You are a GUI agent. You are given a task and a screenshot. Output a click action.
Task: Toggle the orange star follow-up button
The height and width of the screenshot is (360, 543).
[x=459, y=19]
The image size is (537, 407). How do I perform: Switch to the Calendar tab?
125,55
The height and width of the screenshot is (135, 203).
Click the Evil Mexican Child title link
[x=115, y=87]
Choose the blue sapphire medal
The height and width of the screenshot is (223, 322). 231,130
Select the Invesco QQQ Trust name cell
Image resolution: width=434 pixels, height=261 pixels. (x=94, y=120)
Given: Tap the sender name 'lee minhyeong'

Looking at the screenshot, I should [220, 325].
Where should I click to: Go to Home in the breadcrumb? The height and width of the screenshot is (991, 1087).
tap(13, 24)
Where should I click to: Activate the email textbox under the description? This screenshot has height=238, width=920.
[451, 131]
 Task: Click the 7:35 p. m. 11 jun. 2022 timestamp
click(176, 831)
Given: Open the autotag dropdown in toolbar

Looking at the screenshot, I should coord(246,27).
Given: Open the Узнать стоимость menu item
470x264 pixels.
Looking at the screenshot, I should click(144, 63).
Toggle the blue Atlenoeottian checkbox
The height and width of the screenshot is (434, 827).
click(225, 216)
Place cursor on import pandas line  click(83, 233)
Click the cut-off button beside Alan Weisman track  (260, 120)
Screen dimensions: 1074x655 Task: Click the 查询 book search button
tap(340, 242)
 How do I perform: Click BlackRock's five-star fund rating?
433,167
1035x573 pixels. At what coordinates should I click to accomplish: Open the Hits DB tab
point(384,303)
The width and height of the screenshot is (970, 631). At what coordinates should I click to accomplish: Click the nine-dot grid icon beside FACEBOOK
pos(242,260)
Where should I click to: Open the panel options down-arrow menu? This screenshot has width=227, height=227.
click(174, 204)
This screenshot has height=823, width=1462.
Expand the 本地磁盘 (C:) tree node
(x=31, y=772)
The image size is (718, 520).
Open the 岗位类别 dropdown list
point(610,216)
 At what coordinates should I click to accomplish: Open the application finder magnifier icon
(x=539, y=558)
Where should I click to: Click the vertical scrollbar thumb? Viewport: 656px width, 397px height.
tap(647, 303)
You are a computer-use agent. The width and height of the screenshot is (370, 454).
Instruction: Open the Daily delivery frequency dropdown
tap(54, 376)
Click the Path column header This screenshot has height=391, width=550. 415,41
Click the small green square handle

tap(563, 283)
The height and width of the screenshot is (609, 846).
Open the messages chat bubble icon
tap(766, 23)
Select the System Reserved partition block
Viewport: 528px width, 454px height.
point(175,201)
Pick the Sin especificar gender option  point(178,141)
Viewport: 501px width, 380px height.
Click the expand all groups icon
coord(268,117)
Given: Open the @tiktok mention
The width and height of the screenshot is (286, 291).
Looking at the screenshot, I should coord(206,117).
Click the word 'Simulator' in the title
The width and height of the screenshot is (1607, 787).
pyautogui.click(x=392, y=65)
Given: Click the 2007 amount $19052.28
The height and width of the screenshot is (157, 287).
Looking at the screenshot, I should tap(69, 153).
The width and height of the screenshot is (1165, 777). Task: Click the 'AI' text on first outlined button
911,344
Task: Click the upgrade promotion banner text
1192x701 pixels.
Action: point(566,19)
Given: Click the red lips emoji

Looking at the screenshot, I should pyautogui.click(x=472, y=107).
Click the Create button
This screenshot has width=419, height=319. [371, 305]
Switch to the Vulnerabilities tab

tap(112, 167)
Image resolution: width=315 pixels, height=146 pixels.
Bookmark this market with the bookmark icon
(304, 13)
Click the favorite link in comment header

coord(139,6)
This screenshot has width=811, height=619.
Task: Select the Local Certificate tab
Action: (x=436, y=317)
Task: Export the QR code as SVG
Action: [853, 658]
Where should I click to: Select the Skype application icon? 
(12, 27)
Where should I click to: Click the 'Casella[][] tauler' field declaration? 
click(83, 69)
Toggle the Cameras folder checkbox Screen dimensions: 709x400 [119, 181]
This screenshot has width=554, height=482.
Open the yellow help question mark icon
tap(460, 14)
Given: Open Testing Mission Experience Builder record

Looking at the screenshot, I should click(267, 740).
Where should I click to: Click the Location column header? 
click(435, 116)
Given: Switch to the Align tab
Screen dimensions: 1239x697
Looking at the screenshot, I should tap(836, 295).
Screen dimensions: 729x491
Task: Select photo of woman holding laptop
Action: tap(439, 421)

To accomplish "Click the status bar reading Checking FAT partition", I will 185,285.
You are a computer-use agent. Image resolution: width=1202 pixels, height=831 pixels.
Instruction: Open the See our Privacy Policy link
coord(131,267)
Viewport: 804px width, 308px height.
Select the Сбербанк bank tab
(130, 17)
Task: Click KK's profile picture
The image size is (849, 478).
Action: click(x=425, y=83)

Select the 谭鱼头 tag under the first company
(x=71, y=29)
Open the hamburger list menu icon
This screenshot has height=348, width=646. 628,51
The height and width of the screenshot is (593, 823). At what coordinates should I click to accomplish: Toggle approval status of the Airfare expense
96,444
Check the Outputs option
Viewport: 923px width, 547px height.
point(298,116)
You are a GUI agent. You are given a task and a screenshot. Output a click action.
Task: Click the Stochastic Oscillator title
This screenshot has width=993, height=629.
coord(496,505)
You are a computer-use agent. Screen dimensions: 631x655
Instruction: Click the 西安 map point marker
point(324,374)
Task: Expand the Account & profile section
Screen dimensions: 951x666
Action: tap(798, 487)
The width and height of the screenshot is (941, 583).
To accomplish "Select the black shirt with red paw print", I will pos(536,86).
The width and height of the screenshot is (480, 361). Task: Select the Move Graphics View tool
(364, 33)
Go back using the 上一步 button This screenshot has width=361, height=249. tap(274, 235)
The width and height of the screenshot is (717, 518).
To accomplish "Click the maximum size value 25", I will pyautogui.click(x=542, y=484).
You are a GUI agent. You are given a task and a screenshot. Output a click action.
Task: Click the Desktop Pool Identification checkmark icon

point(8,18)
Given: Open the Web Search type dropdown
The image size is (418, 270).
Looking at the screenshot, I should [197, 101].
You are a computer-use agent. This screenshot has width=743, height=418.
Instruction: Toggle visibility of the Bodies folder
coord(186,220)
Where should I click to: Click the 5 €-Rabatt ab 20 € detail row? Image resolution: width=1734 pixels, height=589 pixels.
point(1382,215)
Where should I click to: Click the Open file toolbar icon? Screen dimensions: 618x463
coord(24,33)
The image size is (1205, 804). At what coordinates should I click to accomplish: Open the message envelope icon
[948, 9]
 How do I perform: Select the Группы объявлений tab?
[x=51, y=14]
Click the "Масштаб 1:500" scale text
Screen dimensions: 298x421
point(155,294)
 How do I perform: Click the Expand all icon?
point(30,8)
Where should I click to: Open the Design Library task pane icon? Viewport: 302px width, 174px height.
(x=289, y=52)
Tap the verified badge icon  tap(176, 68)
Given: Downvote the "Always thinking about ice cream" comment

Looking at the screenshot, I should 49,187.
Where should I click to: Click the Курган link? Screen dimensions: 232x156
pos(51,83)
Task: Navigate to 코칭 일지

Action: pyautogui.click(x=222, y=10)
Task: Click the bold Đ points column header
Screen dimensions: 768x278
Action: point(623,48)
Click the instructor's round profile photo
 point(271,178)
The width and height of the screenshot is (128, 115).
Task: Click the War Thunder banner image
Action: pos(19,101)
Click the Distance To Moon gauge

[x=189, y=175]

============================================================

--- About this exercise ---
Which lines run from the first of the listing to the line containing "The height and width of the screenshot is (135, 203)."? Reproduce those exactly, both ends included.

--- Answer to this exercise ---
You are a GUI agent. You are given a task and a screenshot. Output a click action.
Task: Toggle the orange star follow-up button
The height and width of the screenshot is (360, 543).
[x=459, y=19]
The image size is (537, 407). How do I perform: Switch to the Calendar tab?
125,55
The height and width of the screenshot is (135, 203).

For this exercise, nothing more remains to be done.